Can Rely on Dynamic AMP Sampling

USIs or UPIs if only used with equality predicates
NUSIs with an even distribution of values
NUPIs that display even distribution, and if used for joining, conform to assumed uniqueness (see Point #2 under “Other Considerations” below)
See “Other Considerations” for additional points related to dynamic AMP sampling

Collect Multicolumn Statistics

Groups of columns that often appear together with equality predicates. These statistics are used for single-tables estimates.
Groups of columns used for joins or aggregations, where there is either a dependency or some degree of correlation among them. With no multicolumn statistics collected, the optimizer assumes complete independence among the column values. The more that the combination of actual values are correlated, the greater the value of collecting multicolumn statistics is in this situation.
Specify a name for such statistics, for ease of recollection, viewing, and/or dropping.

General Suggestions for the Statistics Collection Process

When multiple statistics on a table are collected for the first time, group all statistics with the same USING options into a single request.
After first time collections, collect all statistics being refreshed on a table into one statement, and if all are being refreshed, re-collect at the table level.
Do not rely on copied or transferred SUMMARY statistics or PARTITION statistics between tables within a system or across systems. Recollect them natively. This ensures that changes to the configuration and other internal details (such as how internal partitions are arranged) are available to the optimizer.
Recollect table-level SUMMARY statistics after data loading events in order to provide the optimizer with current table row counts and other detail.
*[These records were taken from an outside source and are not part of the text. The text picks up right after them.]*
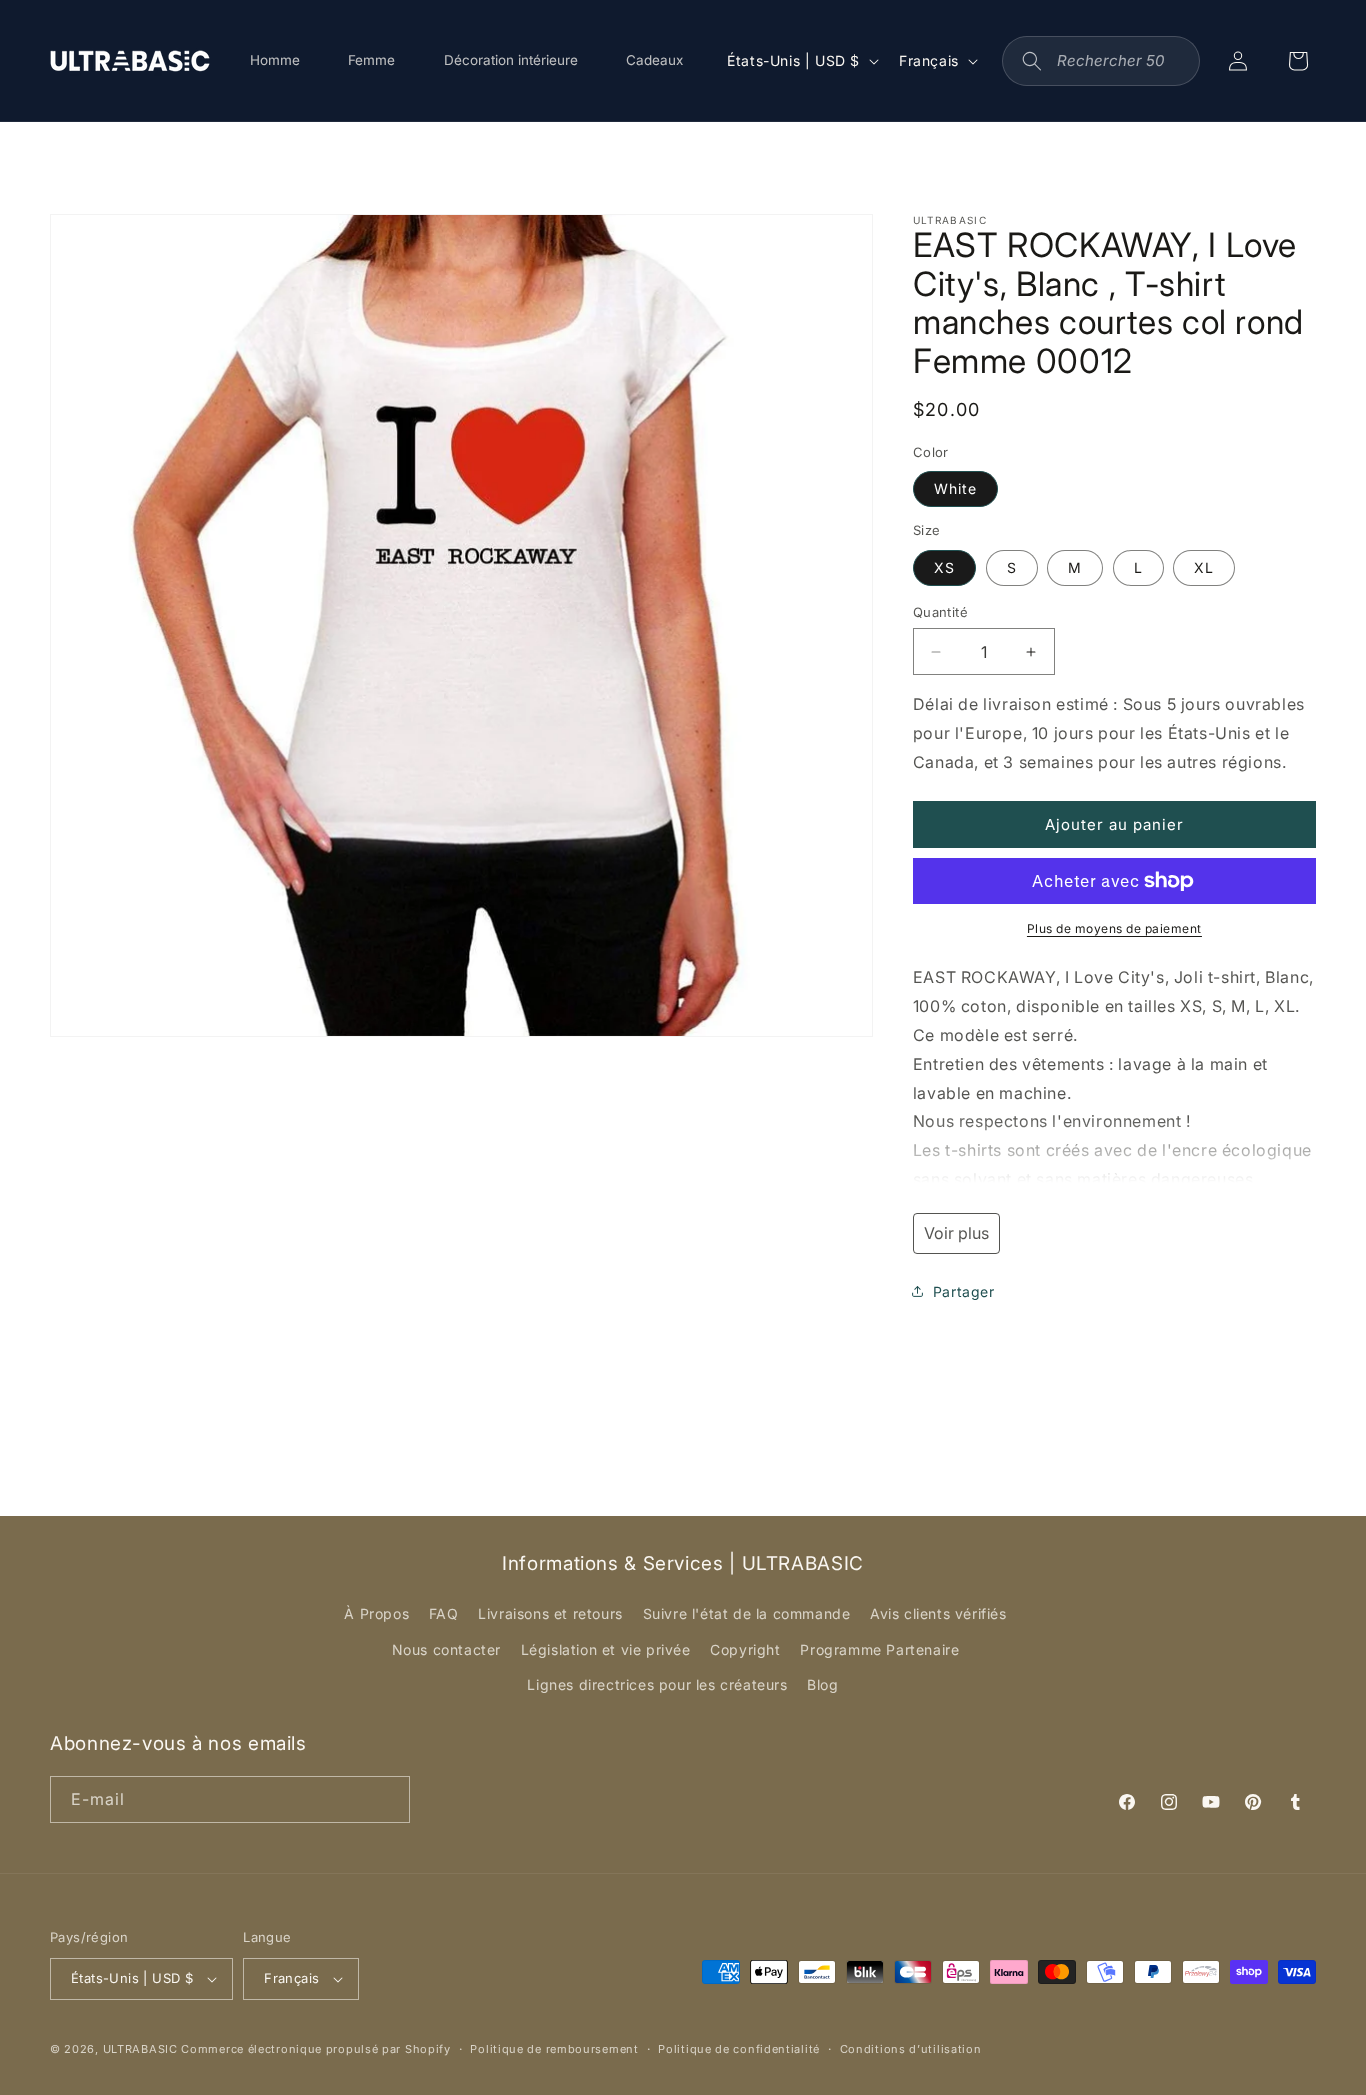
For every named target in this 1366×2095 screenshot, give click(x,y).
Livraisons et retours (550, 1613)
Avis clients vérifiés (938, 1613)
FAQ (444, 1613)
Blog (822, 1684)
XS (944, 567)
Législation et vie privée (606, 1649)
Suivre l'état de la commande (747, 1613)
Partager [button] (964, 1291)
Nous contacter (446, 1649)
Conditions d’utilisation (911, 2049)
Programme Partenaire (879, 1649)
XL (1204, 567)
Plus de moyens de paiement (1114, 928)
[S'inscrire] (387, 1799)
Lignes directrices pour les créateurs (657, 1684)
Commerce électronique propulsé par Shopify (315, 2049)
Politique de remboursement (554, 2049)
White (955, 488)
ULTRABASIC (140, 2049)
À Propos (376, 1613)
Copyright (745, 1649)
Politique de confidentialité (739, 2049)
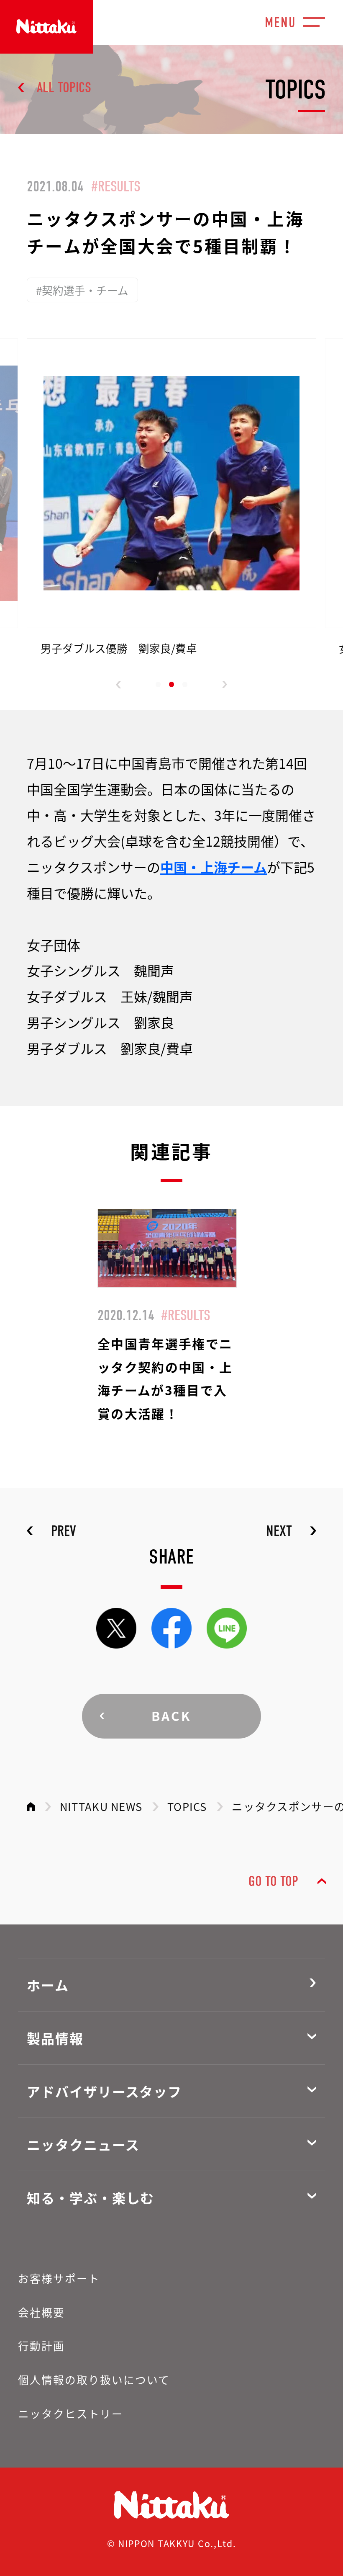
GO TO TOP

This operation runs very quickly and supports more effective extrapolations of statistics that were not able to be recollected after updates.
Do not drop and then recollect statistics, as history records for the statistic are lost when the statistic is dropped, making it less likely that the optimizer skips statistics collection or downgrades to sampling.

New Recommendations for Teradata Database 14.10

If migrating from a previous release, set the DBS Control internal field NoDot0Backdown to true in order to make use of the new Version 6 statistics histograms, which can carry update, delete and insert counts.
Enable DBQL USECOUNT logging for all important databases whose table row counts may change over time. This provides information about updates, deletes and inserts performed on each table within the logged databases and contributes to better extrapolations.
Benefit from the default system threshold option, which may allow some submitted statistics to be skipped, by turning on DBQL USECOUNT logging and building up statistic history records. Skipping can potentially reduce the resources required by statistics recollections.
Expect to perform several full collections before statistic skipping or automatic downgrade to sampling is considered.
Use the collection statement-level THRESHOLD option only for cases where there is a specific need to override the global threshold default.
Consider collecting statistics (and providing a name) on SQL expressions if they are frequently used in queries and if they reference columns from a single table.

Other Considerations

Optimizations such as nested join, partial GROUP BY, and dynamic partition elimination are not chosen unless statistics have been collected on the relevant columns.
NUPIs that are used in join steps in the absence of collected statistics are assumed to be 75% unique, and the number of distinct values in the table is derived from that. A NUPI that is far off from being 75% unique (for example, it’s 90% unique, or on the other side, it’s 60% unique or less) benefit from having statistics collected, including a NUPI composed of multiple columns regardless of the length of the concatenated values. However, if it is close to being 75% unique, dynamic AMP samples are adequate. To determine what the uniqueness of a NUPI is before collecting statistics, you can issue this SQL statement:

EXPLAIN SELECT DISTINCT NUPI-column FROM table;

For a partitioned table, it is recommended that you always collect statistics on:

PARTITION. This tells the optimizer how many row partitions are empty, a histogram of how many rows are in each row partition, and the compression ratio for column partitions. This statistic is used for optimizer costing.
Any partitioning columns. This provides cardinality estimates to the optimizer when the partitioning column is part of a query’s selection criteria.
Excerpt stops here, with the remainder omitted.